PROBLEM TO WORK ON
Look through the entries that follow and return each line that has the string "under".
:::::
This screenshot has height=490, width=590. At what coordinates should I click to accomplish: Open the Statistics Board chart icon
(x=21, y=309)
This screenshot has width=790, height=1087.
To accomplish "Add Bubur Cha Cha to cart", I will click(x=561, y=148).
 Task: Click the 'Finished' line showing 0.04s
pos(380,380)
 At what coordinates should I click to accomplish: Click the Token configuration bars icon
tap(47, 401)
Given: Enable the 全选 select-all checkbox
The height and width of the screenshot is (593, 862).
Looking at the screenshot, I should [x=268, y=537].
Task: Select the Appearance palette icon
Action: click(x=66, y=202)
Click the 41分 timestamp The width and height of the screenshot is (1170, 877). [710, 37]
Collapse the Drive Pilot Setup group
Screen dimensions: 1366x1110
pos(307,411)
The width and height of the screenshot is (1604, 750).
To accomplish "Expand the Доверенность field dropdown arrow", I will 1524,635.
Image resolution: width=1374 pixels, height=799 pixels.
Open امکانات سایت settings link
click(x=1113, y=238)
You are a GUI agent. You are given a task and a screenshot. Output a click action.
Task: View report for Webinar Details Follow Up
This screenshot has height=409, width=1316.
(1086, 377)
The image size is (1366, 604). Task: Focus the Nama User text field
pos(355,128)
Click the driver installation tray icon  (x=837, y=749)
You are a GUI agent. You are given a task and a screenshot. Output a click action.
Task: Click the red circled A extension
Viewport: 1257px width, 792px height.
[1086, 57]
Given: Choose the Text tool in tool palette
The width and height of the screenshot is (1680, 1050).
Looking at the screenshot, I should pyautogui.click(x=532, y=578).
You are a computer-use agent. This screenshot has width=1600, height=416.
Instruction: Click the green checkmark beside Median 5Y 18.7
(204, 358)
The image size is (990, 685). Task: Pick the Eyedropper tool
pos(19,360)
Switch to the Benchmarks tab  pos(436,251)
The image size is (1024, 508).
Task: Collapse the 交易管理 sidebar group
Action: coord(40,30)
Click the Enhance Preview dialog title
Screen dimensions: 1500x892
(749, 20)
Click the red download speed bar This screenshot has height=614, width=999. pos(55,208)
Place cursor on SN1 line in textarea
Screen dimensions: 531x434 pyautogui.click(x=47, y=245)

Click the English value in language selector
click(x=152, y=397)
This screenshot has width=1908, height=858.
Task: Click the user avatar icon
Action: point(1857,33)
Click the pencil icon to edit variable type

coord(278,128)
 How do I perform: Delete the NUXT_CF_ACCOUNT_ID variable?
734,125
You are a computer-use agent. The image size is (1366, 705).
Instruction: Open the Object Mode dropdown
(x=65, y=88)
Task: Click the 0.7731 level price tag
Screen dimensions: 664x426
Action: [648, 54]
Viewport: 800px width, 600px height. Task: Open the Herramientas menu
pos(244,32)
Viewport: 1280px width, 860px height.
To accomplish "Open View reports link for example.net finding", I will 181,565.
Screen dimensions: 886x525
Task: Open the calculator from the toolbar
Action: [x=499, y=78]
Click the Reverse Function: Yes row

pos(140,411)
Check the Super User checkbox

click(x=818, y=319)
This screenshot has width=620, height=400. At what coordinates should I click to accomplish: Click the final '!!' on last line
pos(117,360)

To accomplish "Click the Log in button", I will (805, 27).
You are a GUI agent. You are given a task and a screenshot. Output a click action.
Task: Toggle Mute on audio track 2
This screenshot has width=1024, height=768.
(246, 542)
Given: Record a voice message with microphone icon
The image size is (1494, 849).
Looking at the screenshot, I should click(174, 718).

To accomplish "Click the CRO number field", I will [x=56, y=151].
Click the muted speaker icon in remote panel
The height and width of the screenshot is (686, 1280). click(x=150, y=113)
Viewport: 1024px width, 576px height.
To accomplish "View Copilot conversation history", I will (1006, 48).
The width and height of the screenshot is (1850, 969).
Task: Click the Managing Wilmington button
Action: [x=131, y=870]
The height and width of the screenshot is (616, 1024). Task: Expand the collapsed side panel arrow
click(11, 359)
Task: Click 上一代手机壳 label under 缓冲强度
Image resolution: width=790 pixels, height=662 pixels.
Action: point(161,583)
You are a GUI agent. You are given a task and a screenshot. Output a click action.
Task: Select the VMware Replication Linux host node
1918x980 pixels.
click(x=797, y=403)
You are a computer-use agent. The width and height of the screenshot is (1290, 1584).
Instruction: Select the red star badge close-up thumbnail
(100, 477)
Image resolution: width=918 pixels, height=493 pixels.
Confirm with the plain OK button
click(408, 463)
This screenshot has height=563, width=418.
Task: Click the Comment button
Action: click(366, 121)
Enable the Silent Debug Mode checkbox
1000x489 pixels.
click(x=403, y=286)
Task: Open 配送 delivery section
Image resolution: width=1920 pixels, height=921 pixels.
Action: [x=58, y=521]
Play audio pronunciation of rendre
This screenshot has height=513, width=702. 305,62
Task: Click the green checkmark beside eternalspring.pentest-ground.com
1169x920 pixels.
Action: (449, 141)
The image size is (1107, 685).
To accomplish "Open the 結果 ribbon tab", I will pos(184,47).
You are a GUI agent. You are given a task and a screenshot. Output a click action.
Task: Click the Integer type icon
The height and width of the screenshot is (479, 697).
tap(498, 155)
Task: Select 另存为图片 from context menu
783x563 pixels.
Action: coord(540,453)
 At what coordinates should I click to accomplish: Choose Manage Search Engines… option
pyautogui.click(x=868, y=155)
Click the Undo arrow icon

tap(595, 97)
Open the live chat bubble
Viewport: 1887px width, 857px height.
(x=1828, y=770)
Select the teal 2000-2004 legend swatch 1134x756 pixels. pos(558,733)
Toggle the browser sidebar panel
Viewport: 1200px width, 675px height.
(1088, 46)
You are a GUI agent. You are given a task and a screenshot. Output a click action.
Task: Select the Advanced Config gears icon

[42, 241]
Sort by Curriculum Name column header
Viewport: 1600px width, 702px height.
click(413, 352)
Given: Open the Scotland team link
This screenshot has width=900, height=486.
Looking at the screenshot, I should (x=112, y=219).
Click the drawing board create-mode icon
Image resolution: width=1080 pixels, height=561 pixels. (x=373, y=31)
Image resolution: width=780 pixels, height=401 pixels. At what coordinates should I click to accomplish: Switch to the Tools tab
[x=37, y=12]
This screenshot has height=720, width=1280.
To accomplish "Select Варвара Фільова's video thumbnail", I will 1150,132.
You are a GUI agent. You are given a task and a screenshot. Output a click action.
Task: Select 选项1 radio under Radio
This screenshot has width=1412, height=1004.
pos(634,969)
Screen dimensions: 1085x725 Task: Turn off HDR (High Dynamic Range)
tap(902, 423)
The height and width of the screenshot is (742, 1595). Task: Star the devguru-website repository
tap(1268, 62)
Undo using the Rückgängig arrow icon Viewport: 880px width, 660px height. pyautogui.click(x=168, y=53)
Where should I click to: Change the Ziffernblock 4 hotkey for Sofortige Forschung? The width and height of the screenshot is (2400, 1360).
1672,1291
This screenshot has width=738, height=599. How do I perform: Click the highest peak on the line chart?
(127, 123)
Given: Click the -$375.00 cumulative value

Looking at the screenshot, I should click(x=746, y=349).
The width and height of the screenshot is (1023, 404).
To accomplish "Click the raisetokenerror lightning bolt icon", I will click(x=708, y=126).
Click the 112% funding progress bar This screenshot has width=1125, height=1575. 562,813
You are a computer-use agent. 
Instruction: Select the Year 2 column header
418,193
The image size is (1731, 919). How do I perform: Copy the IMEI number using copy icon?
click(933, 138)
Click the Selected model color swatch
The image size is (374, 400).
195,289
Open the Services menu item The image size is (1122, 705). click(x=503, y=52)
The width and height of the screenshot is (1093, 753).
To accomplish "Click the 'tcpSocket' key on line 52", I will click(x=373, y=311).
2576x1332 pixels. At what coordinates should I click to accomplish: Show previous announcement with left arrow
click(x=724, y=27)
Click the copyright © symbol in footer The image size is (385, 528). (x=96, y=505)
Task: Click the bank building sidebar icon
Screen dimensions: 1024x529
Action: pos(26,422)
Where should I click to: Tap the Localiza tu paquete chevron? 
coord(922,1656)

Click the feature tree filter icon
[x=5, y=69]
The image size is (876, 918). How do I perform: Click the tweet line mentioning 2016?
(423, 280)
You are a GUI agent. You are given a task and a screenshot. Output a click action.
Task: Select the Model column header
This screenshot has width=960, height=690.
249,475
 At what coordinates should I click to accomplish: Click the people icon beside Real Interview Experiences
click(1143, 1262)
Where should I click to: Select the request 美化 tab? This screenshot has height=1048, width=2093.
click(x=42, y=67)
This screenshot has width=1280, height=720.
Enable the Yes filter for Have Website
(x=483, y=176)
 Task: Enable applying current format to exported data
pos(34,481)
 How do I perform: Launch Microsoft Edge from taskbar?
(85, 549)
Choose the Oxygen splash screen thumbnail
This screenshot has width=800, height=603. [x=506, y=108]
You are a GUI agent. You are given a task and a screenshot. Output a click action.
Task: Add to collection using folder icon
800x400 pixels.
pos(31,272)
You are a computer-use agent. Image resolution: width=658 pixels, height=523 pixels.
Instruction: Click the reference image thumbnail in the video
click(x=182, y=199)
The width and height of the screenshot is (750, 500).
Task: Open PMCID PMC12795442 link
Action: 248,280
:::::
REPLY
Task: Click 上一代手机壳 label under 缓冲强度
Task: Select 选项1 radio under Radio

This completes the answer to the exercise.